Amnistiare un uomo è il massimo degli oltraggi.
Era avvilito. Solennizzare la
scarcerazione di un amnistiato? Piangete. Clemenza! Clemenza di chi e per chi?
Mazzini è rimasto il nemico
acerrimo dell'Italia ufficiale. Essa era in Roma. Ma a lui, attraversandola,
gli è parso di passare attraverso due cadaveri, quello del papato e
quello della monarchia.
Se si vuole un epitaffio per la tomba
di Mazzini, eccolo:
Qui giace il disfacitore dell'Italia
monarchica.
Amilcare Cipriani è un
capolavoro vivo. Non c'è che lui. Davanti a lui tutti gli altri diventano
nanerottoli. Egli è stato, egli ha vissuto, egli ha fatto. Lotte, cospirazioni,
barricate, strazi, prigione, deportazioni, condanne a morte. Ecco il sommario
della sua esistenza. Dieci anni di Caledonia, otto anni di Portolongone, capo
di spedizioni, leader di rivoluzioni. Bilingue, trilingue, quadrilingue. Sempre sommo, sempre grande, sempre
indifferente alla propria persona. Nessuno ha sofferto come il nostro
comunardo.
Nella stiva, in viaggio per la
Caledonia, con una ferita d'arma dal fuoco che gli divorava la carne della
gamba, egli ha subito tutta la sete dell'inferno. Ha patito l'arsura per
pulirsi la ferita e salvarsi dalla cancrena. È stato otto anni in cella
per non essere obbligato a togliersi il berretto del galeotto davanti al guardiano
della galera. È stato eletto deputato una volta, due volte, tre volte,
mentre era al bagno penale. Se ne è andato all'estero invece di andare
alla Camera. Nei momenti della sua gloriosa vecchiaia, dopo aver trovato sua
figlia, ha ereditato ventimila lire. Le ha rifiutate. Centinaia di
rivoluzionari le avrebbero intascate. Cipriani, proletario, con la figlia che
stava per diventare vedova, voltò il dorso al piccolo benessere e
continuò a scrivere nella Humanité come se avesse avuto venti
anni.
Non voglio sciupare la biografia che porto nella testa da parecchi
anni. Io l'ho conosciuto ed ho passato con lui momenti indimenticabili. L'altro
giorno mi ha scritto che non avevo detto tutto di Wolff, la spia di Mazzini,
che lui ha conosciuto personalmente. Io gli ho telegrafato tre parole: «Manda,
manda, manda!». Egli ha mandato. Leggete:
«Mazzini alloggiava, da anni, a Londra,
al numero 18 Foulham Road, Foulham Terrace.

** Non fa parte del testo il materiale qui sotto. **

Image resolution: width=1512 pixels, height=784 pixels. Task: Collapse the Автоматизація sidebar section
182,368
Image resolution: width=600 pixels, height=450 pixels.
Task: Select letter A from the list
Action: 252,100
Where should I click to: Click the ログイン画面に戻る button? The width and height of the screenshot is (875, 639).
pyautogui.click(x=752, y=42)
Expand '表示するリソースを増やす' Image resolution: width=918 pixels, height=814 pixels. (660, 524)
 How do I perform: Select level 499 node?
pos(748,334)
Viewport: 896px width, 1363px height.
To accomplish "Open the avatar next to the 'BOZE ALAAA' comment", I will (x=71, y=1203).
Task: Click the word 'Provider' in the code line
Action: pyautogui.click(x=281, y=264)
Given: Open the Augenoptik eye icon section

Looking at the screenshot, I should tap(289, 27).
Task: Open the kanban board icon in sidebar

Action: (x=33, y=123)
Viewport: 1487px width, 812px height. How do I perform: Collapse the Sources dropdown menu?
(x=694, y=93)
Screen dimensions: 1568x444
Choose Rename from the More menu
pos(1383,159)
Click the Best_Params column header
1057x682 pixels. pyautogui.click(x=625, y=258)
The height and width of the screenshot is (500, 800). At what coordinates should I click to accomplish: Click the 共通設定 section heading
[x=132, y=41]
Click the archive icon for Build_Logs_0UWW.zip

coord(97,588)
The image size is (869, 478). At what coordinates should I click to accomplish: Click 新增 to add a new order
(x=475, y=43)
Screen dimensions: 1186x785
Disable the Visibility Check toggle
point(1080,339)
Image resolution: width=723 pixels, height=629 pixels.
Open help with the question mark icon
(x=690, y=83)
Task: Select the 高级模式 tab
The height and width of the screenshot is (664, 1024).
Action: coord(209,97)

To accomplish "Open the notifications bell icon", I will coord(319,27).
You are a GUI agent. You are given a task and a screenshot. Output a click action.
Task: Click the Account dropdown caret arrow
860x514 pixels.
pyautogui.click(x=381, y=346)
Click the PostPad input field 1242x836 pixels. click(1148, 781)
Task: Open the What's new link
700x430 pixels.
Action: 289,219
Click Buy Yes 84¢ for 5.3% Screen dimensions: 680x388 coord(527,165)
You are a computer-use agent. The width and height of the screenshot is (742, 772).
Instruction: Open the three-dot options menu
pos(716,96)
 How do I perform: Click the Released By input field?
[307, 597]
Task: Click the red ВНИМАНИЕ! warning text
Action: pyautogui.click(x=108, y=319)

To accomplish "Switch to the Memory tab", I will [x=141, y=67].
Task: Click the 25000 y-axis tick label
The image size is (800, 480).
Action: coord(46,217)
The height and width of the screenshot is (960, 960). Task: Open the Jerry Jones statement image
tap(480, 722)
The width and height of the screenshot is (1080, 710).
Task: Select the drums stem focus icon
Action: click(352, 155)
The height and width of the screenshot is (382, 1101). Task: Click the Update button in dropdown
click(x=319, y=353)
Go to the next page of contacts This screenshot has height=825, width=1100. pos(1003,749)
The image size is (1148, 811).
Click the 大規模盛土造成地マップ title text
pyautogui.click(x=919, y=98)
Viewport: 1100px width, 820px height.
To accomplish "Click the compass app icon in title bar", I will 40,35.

Per avvicinarlo, era un po' difficile.
Bisognava passare per il tramite del suo fido, Luigi Wolff. Ma però, non
bastava, perchè, se vi ritornavate senza di lui, eravate ricevuti da una
grande e bella signora tedesca che portava i capelli a lunghe boccole,
alle tempie, e se non le si dava il nome di Ernesti — pseudonimo di
Mazzini — non si passava.
Dato il nome convenuto, si entrava in
una saletta di mediocre grandezza e semplicemente ammobigliata, ove si trovava
Mazzini seduto sopra un piccolo divano posto sotto la finestra che dava su Terrace,
con un sigaro in bocca ed un bicchierino di bordeaux posto a portata della sua
mano, sul davanzale del caminetto, che leggeva il Times ed altri
giornali di altri paesi.
Egli era piccolo di statura, esile. Vestiva modestamente di nero,
e portava al collo un cravattone, pure nero, che glielo fasciava tutto.
Soprabitino e pantaloni, questi piuttosto corti, calzava stivali più
grandi del suo piede.
Non era calvo, ma la fronte aveva
spaziosa, la bocca piccola, raramente sorridente, forse perchè molti
denti gli mancavano, gli altri anneriti dalla nicotina.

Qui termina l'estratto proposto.